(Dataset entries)

——————————

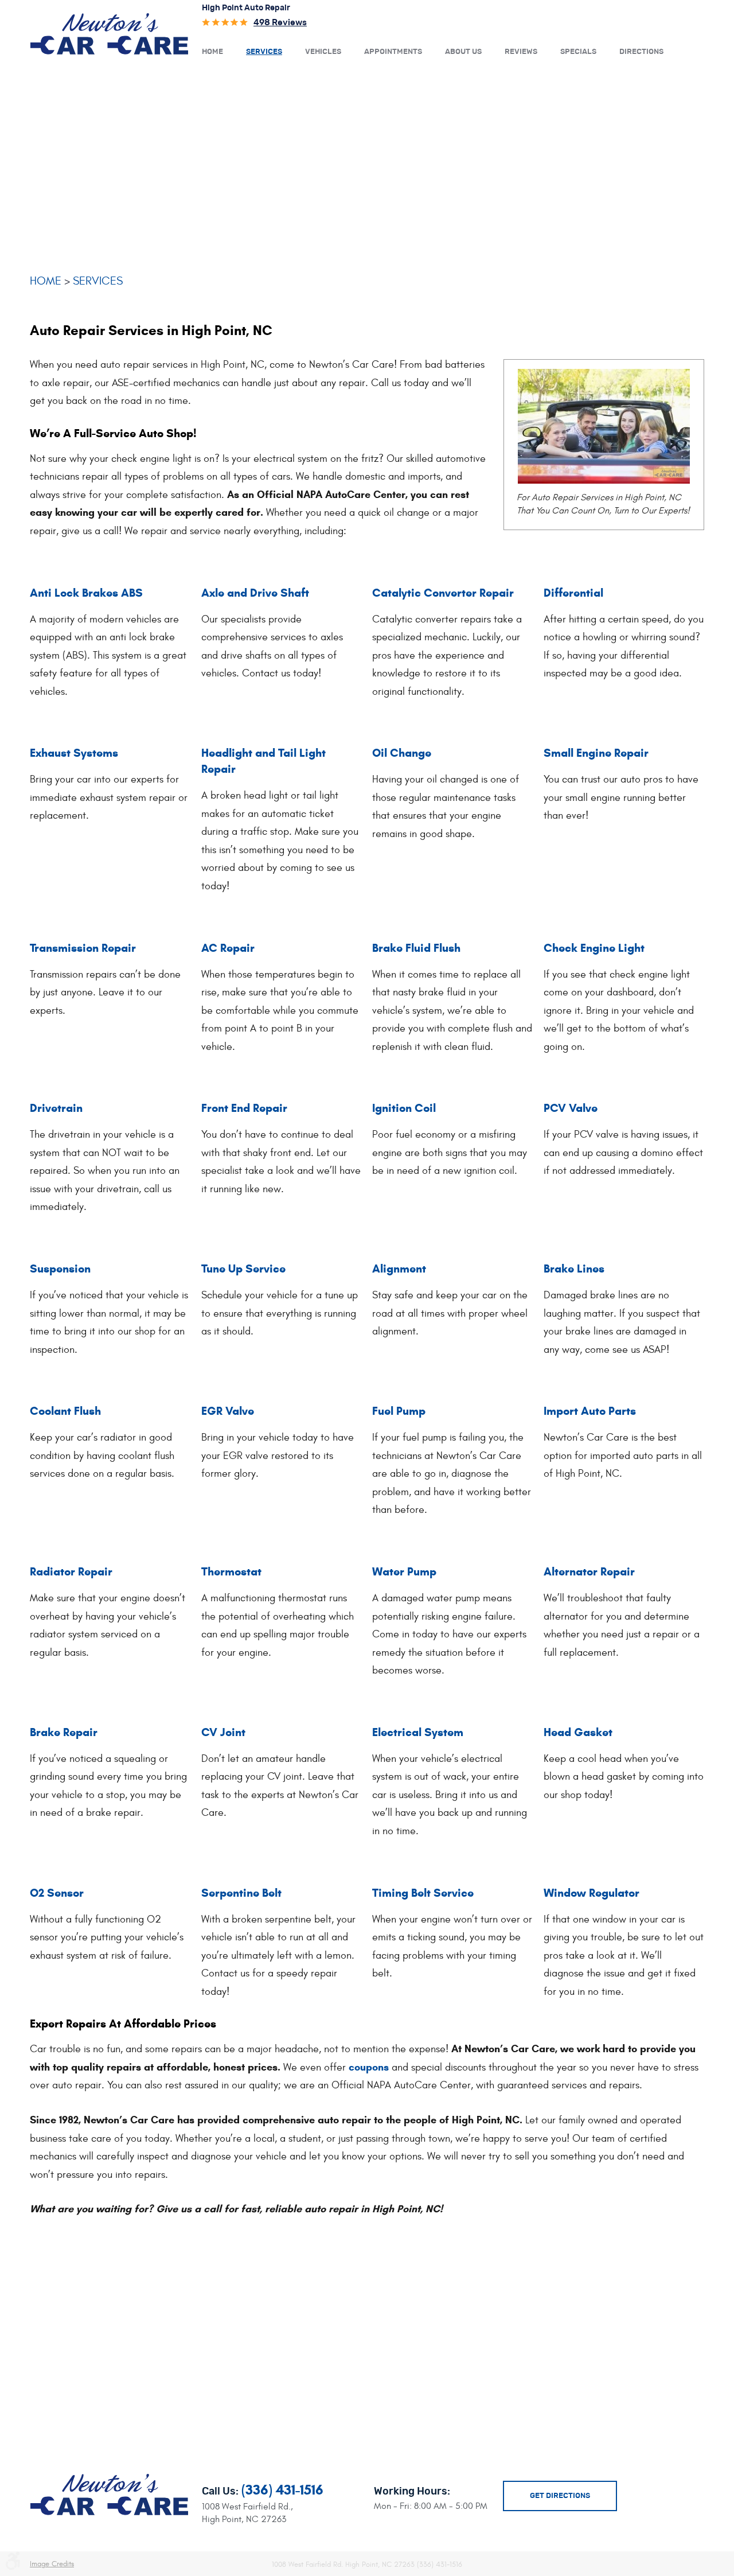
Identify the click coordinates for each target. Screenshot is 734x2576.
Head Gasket (578, 1732)
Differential (573, 593)
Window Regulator (591, 1893)
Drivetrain (56, 1108)
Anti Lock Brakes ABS (86, 593)
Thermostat (231, 1572)
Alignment (399, 1269)
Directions (641, 52)
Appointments (393, 52)
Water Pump (404, 1572)
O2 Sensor (57, 1893)
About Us (463, 52)
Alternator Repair (589, 1572)
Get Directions (560, 2496)
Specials (578, 52)
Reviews (521, 52)
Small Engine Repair (596, 753)
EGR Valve (227, 1411)
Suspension (60, 1269)
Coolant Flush (65, 1411)
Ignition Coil (404, 1108)
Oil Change (401, 753)
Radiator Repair (71, 1572)
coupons (369, 2067)
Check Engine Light (594, 948)
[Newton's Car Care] (109, 33)
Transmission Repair (83, 948)
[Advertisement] (367, 164)
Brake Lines (574, 1269)
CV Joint (223, 1732)
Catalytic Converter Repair (443, 593)
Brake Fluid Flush (416, 948)
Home (212, 52)
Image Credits (52, 2564)
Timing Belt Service (423, 1893)
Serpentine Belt (241, 1893)
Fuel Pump (398, 1411)
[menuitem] (212, 51)
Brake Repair (63, 1732)
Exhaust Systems (74, 753)
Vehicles (323, 52)
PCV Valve (571, 1108)
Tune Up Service (243, 1269)
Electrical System (417, 1732)
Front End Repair (244, 1108)
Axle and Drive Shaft (255, 593)
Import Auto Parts (590, 1411)
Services (264, 52)
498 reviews (280, 22)
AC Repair (228, 948)
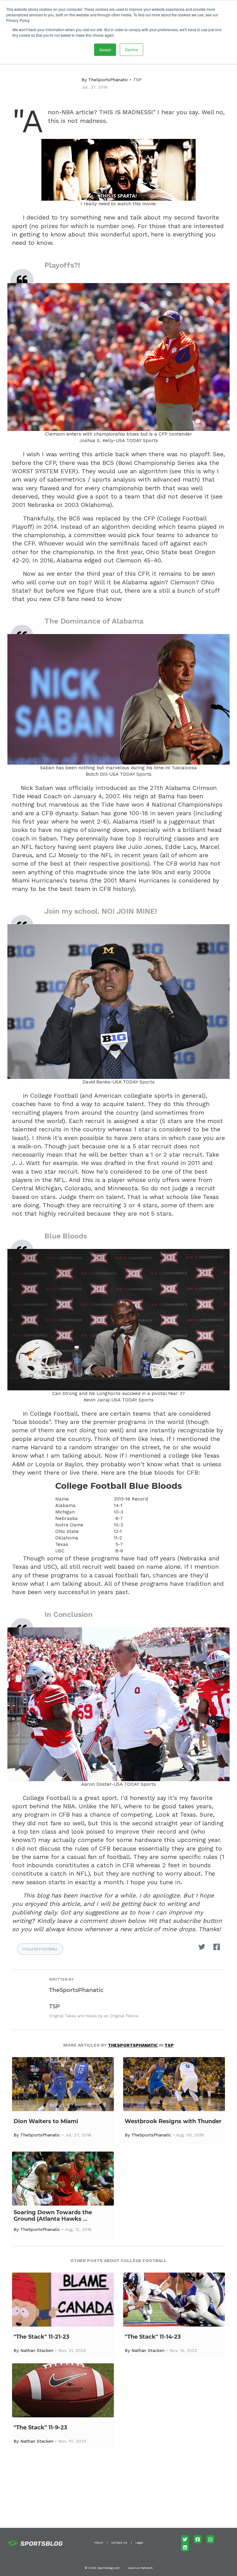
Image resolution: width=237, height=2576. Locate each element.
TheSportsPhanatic (108, 79)
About (98, 2542)
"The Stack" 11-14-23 (153, 2337)
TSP (137, 79)
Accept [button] (105, 49)
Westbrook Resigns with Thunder (173, 2121)
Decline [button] (131, 49)
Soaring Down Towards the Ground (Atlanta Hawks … (53, 2215)
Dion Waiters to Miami (46, 2121)
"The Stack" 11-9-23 (40, 2427)
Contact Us (119, 2542)
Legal (139, 2542)
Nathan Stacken (36, 2350)
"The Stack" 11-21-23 (41, 2337)
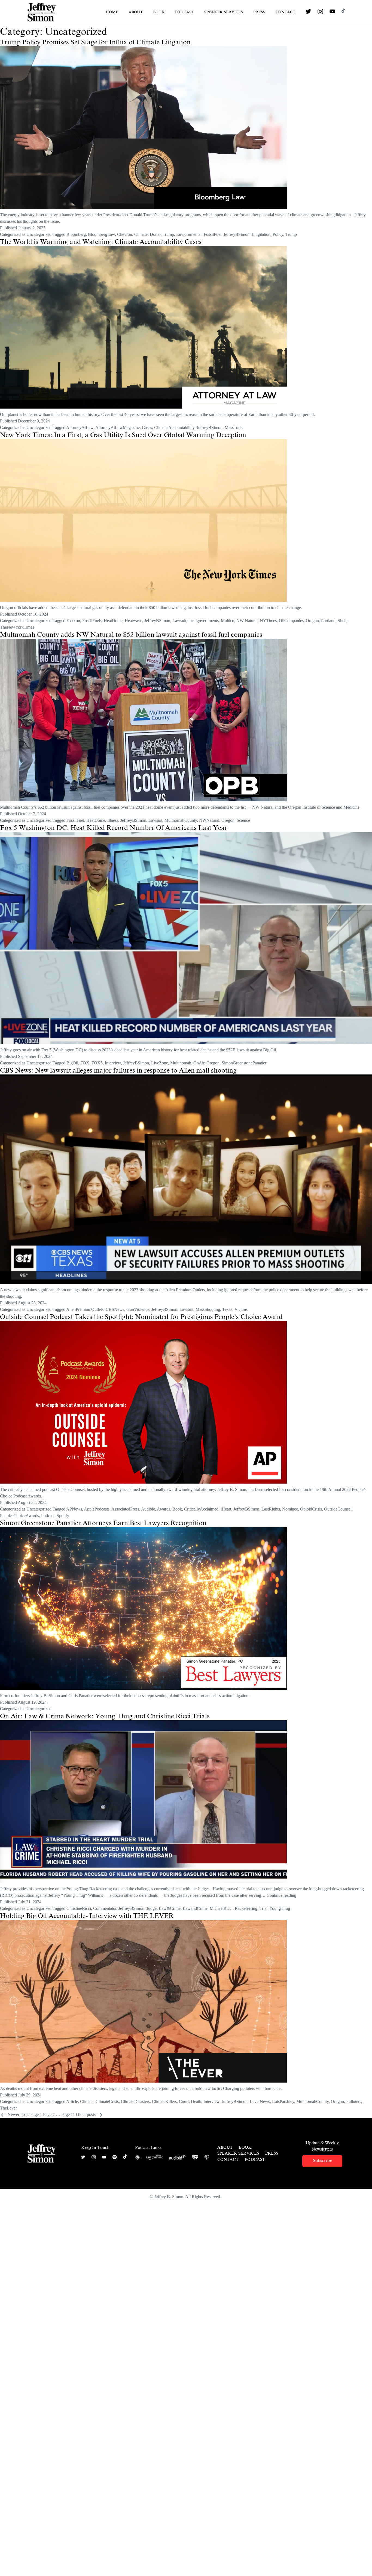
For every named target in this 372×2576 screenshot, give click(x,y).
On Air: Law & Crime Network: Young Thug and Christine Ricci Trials (105, 1716)
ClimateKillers (164, 2101)
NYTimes (268, 620)
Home (112, 12)
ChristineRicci (78, 1908)
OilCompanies (291, 620)
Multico (227, 620)
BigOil (72, 1063)
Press (259, 12)
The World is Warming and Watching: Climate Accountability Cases (101, 242)
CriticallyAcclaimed (201, 1509)
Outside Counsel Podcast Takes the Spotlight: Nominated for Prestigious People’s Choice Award (141, 1317)
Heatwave (133, 620)
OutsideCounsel (338, 1509)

——————————

Instructions to follow: Go line by line through the records and copy those that contain the word "target".

Result for this exercise:
Identify the click coordinates for each target. Screenshot is 734x2576.
For every named target in this 372×2576 screenshot, give click(x,y).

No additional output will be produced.